Two men that God has used to sow seeds of truth into my heart are Billy Graham and Steven Curtis Chapman. I love listening to biblical sermons and I also love songs that stick with me, that I can sing anytime and that give me hope.

I bring up the topic of remembrance, because Steven Curtis Chapman sang a song for us called “Remember to Remember”. He spoke about remembering moments of impact in our lives so that we could mark God’s faithfulness. Building altars was a practice typically done in the Old Testament, where people would take rocks and stack them up, to symbolize an altar of thankfulness, for themselves, for their children and for others to witness.

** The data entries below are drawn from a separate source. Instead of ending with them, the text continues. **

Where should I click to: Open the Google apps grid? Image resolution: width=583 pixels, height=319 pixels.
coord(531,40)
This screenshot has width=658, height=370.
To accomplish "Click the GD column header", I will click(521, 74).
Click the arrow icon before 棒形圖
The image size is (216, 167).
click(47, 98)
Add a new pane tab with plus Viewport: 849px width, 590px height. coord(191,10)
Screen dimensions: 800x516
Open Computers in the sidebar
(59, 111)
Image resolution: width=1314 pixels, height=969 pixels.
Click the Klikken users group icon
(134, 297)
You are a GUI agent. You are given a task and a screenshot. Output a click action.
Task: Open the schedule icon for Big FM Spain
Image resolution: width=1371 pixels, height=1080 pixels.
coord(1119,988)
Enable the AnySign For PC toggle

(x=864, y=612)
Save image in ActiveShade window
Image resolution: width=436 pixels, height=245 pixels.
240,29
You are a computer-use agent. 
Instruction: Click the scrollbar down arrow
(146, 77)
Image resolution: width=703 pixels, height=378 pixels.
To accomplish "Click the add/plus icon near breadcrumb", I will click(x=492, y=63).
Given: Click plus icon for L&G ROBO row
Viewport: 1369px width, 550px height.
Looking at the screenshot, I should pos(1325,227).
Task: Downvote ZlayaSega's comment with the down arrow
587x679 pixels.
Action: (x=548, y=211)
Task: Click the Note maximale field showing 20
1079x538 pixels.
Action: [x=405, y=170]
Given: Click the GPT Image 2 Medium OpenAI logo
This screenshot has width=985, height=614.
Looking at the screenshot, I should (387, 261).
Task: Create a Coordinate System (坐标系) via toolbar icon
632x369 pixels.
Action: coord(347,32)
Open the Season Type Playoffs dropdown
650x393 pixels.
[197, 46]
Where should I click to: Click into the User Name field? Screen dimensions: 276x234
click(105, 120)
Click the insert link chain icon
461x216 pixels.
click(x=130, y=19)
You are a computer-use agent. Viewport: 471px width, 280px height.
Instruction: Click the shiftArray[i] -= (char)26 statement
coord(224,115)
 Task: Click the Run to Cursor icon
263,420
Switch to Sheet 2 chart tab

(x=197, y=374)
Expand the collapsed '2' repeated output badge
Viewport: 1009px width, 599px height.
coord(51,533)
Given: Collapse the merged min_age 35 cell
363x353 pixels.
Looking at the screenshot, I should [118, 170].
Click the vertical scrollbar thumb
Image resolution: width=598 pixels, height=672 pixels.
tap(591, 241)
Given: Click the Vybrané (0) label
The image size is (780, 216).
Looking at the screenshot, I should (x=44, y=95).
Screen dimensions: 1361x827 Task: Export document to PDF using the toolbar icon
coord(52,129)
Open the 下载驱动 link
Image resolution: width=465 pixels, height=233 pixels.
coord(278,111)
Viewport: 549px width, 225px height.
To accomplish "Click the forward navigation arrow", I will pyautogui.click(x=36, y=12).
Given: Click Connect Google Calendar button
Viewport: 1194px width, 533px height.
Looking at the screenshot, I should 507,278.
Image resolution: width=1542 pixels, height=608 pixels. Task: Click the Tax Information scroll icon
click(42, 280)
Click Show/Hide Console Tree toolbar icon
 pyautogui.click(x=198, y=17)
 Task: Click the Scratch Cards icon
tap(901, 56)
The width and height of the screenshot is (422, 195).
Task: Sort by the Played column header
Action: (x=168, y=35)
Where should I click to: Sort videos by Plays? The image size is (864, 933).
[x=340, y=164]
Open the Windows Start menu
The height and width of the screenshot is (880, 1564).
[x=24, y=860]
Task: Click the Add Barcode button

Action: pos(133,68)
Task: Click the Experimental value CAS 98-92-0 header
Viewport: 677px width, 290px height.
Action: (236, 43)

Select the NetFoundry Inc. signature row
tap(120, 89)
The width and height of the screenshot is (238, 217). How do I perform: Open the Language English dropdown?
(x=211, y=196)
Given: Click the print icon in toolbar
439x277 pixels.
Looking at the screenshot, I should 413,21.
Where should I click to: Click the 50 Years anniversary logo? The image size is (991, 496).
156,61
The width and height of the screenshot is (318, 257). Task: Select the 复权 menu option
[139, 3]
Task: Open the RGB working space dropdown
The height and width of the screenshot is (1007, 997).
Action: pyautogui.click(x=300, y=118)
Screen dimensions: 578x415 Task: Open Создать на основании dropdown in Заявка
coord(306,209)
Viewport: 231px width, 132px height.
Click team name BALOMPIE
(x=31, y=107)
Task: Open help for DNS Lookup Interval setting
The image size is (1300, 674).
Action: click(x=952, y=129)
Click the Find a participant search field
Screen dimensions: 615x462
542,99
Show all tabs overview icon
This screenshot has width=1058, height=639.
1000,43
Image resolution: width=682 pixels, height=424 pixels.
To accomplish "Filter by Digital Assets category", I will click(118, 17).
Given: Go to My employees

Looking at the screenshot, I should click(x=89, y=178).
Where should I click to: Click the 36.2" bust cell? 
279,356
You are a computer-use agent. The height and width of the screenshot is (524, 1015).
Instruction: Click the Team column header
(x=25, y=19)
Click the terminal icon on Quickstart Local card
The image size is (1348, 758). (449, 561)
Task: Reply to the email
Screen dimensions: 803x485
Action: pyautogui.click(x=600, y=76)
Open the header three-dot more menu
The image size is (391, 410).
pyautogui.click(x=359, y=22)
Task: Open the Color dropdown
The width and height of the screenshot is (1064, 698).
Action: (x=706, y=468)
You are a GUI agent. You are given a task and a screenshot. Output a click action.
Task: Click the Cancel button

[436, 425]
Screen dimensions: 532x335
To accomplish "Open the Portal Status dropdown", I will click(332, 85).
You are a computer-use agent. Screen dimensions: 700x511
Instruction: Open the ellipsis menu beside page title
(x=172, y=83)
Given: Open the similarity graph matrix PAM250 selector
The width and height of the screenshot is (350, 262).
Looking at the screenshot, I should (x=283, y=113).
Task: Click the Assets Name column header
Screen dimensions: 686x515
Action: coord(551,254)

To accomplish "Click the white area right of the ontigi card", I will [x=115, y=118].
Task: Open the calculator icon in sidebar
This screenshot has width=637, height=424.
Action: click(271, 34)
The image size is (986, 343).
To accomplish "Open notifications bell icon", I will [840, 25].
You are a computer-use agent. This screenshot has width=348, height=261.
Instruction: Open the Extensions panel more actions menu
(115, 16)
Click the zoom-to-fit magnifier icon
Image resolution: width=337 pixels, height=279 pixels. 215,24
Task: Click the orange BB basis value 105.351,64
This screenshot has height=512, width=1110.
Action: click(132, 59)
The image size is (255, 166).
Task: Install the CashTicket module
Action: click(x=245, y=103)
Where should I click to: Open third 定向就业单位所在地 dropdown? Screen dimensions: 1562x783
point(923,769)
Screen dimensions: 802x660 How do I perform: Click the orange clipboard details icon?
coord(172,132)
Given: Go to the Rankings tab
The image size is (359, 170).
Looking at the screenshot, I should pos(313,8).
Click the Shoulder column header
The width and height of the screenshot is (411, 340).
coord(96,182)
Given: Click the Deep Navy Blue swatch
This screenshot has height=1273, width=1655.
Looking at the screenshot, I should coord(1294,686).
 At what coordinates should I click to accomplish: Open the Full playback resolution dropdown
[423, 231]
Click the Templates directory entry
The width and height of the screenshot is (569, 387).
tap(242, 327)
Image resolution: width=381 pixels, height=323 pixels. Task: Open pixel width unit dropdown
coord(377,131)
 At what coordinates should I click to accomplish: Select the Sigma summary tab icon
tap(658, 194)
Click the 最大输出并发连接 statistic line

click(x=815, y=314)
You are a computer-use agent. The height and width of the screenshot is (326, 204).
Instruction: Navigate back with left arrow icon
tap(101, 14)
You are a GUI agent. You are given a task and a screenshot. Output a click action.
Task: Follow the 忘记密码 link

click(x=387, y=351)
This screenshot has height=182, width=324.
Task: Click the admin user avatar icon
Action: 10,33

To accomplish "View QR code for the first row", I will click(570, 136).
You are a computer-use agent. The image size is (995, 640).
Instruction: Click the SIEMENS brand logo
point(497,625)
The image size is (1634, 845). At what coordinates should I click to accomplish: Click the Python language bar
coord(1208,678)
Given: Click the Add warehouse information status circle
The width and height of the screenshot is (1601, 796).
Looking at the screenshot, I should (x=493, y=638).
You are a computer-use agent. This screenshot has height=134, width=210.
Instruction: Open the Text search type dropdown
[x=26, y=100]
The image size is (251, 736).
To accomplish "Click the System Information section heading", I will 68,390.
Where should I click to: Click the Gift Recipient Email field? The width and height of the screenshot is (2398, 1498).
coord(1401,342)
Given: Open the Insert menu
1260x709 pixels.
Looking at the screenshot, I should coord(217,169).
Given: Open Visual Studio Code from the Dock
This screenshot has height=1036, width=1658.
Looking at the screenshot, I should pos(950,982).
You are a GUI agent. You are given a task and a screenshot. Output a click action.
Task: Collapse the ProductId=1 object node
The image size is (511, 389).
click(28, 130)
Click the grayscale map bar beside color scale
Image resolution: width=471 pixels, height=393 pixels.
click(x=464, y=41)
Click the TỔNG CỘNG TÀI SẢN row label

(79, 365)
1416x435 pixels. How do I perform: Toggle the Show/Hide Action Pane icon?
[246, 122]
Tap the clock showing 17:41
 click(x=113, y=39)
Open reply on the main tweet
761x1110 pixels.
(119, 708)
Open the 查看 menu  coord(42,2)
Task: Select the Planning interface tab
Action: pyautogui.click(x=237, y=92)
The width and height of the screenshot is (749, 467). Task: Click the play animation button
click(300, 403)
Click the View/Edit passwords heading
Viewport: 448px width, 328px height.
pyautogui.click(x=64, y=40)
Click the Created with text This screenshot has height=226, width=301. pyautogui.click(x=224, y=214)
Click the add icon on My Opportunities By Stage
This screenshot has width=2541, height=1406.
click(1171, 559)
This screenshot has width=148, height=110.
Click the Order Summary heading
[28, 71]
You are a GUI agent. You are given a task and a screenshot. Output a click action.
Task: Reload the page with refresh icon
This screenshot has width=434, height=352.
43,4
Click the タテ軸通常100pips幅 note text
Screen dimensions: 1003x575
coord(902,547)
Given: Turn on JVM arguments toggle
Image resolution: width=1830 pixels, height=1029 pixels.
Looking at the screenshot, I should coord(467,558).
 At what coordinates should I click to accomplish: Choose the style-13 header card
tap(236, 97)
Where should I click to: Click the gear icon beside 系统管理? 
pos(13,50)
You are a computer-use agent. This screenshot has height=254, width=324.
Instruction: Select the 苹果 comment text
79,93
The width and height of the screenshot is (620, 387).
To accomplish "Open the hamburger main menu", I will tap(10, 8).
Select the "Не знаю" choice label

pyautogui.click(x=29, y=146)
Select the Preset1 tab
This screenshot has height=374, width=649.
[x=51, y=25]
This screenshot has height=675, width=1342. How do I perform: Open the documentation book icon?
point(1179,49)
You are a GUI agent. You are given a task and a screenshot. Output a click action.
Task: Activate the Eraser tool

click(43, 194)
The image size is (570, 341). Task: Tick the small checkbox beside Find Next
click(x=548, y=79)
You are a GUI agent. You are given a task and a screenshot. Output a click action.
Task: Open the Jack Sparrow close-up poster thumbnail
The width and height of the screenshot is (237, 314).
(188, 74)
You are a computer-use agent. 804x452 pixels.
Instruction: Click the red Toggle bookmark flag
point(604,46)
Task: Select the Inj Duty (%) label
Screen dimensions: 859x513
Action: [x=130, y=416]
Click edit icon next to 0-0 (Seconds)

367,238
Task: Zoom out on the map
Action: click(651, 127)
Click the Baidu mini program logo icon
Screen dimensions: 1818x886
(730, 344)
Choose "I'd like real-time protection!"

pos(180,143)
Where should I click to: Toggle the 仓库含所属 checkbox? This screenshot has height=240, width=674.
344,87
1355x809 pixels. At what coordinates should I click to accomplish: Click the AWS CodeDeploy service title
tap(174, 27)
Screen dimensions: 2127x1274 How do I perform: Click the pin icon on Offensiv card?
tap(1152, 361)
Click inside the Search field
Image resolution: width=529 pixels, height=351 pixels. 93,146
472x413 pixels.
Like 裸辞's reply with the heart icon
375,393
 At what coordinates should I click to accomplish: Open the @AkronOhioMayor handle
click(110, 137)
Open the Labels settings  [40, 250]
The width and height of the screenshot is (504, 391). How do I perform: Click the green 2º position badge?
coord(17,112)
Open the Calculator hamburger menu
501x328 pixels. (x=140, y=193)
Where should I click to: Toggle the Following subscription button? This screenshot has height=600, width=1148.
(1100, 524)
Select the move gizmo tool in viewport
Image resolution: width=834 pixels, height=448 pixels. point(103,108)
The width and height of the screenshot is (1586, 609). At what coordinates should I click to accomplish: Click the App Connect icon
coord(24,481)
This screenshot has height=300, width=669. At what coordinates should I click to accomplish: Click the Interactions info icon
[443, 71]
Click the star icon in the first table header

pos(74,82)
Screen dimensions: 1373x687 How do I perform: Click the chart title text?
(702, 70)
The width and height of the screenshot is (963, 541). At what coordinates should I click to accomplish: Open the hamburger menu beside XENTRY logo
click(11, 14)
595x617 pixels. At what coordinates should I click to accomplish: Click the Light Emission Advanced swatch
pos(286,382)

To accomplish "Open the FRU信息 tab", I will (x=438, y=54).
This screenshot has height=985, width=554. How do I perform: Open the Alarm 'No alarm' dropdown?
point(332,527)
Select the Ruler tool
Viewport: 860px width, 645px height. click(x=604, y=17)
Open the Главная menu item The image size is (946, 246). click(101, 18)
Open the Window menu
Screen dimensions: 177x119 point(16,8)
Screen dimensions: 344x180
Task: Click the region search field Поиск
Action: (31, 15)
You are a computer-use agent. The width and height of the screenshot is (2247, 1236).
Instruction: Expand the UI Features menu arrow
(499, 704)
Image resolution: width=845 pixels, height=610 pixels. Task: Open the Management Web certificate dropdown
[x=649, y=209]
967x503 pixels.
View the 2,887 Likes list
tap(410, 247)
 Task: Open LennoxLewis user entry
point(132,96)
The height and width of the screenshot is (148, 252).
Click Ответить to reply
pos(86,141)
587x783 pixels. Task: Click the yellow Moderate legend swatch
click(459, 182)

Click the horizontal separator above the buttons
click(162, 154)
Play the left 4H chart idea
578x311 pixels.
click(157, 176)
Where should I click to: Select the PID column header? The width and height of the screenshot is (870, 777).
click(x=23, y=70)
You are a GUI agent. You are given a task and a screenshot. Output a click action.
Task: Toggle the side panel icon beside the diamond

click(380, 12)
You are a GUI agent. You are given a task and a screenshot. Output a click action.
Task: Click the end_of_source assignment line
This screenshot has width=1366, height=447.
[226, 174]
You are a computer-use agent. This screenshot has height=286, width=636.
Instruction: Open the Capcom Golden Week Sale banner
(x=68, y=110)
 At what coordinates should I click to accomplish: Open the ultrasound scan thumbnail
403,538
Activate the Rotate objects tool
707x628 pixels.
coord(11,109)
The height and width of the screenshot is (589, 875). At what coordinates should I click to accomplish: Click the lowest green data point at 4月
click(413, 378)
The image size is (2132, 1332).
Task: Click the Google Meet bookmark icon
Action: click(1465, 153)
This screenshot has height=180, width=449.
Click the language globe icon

And I felt like last week God gave me the time to do just that. And to be honest, I think it’s going to become a practice of mine. I think it’s important to step outside of ourselves, and reflect on the people God has used to be a part of our lives, and who have helped us become who we are. I’ve got a list of family members, teachers from my Lutheran schools growing up, musicians, authors, magazine article writers, friends, Christian sisters, etc. And every now and then, I think it’s a great idea to sit back and think about their influence in my life. From someone as well-known as Billy Graham, down to a neighbor who texts for prayer requests…

Remember their message.

Reflect on how they pointed me to Jesus.

And then think about how I can spread that same message outwardly to those who have been placed in my life…

It’s your turn.

Who are the most influential people in your life?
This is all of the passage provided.